M : C’est vrai que j’en laisse très peu. J’essaie de calculer au maximum ce que je fais et dis car aujourd’hui on ne nous permet pas de laisser planer un quelconque doute tellement nous sommes facilement suspectés par les médias, les institutions. Si tu laisses trop de place à l’instinct, tu peux parfois tomber dans le débordement et aller dans des écarts qui peuvent prêter à confusion. Moi, quand je parle de quelque chose, je veux d’abord être ultra documenté sur cette chose-là. Quand j’utilise un beat, c’est parce qu’avec Proof on est au clair : on sait d’où vient chaque sample, chaque caisse. Je ne veux laisser aucune faille car on ne me laissera pas le droit à l’erreur. En face, nos interlocuteurs médiatiques, institutionnels, et même le public, ne laissera aucune place pour un quelconque écart. Alors on essaie d’être le plus clair possible.

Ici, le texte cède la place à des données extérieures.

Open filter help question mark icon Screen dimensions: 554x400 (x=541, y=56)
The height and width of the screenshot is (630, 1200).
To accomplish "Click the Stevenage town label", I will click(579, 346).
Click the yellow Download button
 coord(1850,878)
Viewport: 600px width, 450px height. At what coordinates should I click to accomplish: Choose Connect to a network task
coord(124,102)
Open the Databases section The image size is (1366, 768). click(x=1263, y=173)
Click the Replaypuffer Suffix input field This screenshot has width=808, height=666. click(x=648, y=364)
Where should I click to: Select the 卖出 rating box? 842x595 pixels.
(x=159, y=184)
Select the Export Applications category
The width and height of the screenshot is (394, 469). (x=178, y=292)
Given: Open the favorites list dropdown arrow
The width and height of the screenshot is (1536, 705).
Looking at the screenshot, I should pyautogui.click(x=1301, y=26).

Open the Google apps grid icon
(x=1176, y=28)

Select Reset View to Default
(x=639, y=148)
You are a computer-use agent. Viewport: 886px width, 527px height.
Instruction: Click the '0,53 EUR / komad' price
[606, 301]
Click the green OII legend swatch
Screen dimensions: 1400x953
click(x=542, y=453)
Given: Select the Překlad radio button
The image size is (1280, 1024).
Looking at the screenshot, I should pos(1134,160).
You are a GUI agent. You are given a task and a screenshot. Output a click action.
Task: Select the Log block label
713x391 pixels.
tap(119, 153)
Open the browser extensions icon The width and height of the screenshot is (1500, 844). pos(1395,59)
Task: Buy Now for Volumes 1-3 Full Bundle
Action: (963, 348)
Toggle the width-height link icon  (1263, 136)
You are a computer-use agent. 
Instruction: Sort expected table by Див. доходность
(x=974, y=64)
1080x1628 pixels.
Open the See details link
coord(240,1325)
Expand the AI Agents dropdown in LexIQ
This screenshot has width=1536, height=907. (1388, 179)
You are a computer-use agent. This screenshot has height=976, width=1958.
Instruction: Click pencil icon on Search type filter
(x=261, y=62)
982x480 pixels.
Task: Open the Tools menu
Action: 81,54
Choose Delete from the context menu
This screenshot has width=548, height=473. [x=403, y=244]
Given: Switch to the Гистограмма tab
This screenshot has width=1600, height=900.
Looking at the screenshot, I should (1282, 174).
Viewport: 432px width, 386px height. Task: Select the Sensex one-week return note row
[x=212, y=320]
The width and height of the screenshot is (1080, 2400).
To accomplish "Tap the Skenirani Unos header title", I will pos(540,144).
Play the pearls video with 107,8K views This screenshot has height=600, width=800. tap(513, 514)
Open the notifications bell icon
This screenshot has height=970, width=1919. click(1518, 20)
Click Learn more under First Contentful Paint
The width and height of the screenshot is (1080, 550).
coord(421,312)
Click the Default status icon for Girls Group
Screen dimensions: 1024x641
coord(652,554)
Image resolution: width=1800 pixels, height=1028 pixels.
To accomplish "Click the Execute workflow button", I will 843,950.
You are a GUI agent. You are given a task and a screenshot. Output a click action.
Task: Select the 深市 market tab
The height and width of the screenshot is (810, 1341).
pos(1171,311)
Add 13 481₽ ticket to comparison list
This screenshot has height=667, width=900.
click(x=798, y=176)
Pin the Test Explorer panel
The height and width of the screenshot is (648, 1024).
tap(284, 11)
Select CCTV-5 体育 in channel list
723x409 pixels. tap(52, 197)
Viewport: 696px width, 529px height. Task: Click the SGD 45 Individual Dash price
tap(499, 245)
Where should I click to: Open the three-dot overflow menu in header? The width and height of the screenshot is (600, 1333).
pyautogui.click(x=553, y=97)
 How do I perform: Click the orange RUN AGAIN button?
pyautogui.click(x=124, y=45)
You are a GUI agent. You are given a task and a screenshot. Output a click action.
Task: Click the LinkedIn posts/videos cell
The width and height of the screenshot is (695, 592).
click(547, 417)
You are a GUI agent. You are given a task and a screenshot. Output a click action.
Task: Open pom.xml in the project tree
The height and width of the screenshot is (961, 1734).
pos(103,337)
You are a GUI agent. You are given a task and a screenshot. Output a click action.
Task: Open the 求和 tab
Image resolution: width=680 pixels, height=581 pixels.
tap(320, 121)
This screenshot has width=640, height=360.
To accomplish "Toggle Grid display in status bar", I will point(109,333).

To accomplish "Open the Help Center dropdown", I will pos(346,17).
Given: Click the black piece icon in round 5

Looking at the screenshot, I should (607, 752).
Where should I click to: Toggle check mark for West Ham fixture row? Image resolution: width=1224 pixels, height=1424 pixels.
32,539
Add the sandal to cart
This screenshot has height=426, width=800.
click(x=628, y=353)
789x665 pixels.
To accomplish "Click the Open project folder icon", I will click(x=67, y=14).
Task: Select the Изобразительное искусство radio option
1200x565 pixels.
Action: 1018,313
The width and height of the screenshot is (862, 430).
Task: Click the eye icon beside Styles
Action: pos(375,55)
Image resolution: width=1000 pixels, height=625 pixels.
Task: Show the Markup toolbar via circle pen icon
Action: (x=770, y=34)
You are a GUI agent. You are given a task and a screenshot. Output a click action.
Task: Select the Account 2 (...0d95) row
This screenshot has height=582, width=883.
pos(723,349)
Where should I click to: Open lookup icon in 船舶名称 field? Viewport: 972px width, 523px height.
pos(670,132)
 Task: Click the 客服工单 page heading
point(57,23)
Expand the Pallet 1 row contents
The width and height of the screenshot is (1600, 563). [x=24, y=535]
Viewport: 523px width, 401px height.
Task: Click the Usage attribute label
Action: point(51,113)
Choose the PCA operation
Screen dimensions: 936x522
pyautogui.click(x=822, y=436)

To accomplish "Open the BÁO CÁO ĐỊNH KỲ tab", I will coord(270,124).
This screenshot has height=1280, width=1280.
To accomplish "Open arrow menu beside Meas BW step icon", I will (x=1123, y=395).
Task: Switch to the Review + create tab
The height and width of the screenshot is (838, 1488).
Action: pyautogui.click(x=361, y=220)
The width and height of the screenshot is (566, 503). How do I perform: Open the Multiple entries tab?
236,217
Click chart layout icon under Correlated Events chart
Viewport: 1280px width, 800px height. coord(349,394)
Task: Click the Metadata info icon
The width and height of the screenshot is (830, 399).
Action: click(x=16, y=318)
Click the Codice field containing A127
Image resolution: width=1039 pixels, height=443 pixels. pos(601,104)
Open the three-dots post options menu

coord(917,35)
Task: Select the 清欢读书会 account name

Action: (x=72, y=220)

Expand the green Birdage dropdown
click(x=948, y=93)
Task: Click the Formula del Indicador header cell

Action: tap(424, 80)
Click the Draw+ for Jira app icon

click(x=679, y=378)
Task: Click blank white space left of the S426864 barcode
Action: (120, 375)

Parfois, c’est vrai, ça peut sembler très militaire, et on nous le reproche souvent. Même moi je me le reproche. Je me dis : « mais pourquoi je lâche pas un peu de lest ? Pourquoi je ne rappe pas plus au feeling ? Y a un bon beat, vas-y rappe sur ce que tu as envie ! ». J’y arrive un petit peu plus avec des morceaux plus décontractés ou plus coups de gueule, comme « Rappeur de force » qui est un morceau coup de gueule que j’ai posé sur la compilation Illegal radio. C’est un morceau pour lequel je n’ai pas eu une grande documentation, j’y balance des références, j’y parle un peu de tout et de rien. Simplement, ça reste important pour moi de connaître dans les détails ce dont je veux parler.
Aujourd’hui, le rap effleure trop les problèmes sans vraiment rentrer dans les sujets. Il parle de la crise identitaire, de la colonisation, mais sans en connaître totalement les tenants et aboutissants. J’essaie à mon niveau de me documenter au maximum pour ne laisser aucune faille à qui que ce soit.
A : Dans ‘Salaam’, tu évoques tes douleurs et doutes sur la nature humaine et l’existence et ponctue par « mentale torture, résultat Médine trois mois sans écriture ». Quand on t’écoute, il est pourtant difficile d’imaginer un MC qui écrit uniquement lorsqu’il est dans un état de joie, de sérénité. D’ailleurs dans ‘Un seul’ sur « One beat », tu dis que le rap te permet d’évacuer ton spleen. Comment tes états d’esprit conditionnent ton écriture ?
M : Il y avait une époque où j’écrivais très peu. Sans romancer ma réponse, j’avais besoin d’un retour spirituel, humain et intellectuel vers moi-même. J’ai arrêté la scène trois quatre ans, j’ai arrêté d’écrire, c’était avant mon premier album « 11 Septembre ». J’ai pris du recul. Je me suis documenté, retrouvé spirituellement. J’ai essayé de trouver l’équilibre entre le rap et l’Islam, chose qui est aujourd’hui un grand sujet de débat au sein de la communauté religieuse. Bref à cette époque-là j’écrivais très peu. Et est arrivé un moment où tout ce que j’avais emmagasiné avait besoin de sortir, notamment le stress et la frustration suite au traitement médiatique du 11 Septembre 2001. Je voulais donner mon droit de réponse à tout ce qui s’était dit sur ma communauté. J’avais envie de parler de certaines choses, de décharger la frustration que j’avais accumulée pendant trois ans. Je me suis mis à écrire mon premier album, et sans vouloir être prétentieux, c’est devenu mécanique. J’ai pondu 11 Septembre, j’ai enchaîné sur le Savoir est une arme de La Boussole, puis sur mon deuxième disque Jihad, le plus grand combat est contre soi-même. Tout s’est vraiment fait de façon très mécanique. J’avais un thème, j’écoutais un beat, et hop on adaptait. Ca sortait. Ca sortait sans s’arrêter.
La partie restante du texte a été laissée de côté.